Collected data entries

[Start of Attachment]

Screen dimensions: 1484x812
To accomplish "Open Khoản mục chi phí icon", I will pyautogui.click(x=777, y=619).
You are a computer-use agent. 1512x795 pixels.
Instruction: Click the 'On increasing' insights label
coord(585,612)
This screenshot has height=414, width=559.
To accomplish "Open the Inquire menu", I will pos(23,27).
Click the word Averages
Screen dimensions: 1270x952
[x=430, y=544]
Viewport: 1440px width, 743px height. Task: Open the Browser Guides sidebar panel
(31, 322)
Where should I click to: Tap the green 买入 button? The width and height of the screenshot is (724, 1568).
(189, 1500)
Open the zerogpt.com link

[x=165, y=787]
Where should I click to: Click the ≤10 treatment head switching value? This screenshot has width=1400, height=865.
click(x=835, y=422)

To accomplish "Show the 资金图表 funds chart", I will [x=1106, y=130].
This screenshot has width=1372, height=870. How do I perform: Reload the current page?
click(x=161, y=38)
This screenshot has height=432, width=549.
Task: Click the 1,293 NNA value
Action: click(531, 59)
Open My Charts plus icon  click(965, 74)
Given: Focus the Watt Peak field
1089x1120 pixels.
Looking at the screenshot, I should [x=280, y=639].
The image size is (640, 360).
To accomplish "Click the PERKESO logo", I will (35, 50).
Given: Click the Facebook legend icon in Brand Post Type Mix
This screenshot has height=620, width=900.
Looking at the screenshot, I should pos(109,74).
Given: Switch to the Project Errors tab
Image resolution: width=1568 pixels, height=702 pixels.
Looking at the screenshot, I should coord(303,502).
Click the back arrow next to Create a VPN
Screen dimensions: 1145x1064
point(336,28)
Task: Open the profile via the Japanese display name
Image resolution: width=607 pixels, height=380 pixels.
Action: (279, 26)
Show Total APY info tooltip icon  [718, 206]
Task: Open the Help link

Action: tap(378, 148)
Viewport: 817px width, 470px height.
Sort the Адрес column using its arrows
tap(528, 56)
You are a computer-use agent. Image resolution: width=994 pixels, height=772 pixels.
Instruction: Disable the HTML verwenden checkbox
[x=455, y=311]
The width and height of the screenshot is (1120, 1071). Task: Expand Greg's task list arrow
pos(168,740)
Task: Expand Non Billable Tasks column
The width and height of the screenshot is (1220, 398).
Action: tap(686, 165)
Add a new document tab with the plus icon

[End of Attachment]

§ **Problem description**:
Search the entries above for the string "computer". Copy each line in which it appears.

§ **Expected output**:
You are a computer-use agent. 1512x795 pixels.
You are a computer-use agent. Image resolution: width=994 pixels, height=772 pixels.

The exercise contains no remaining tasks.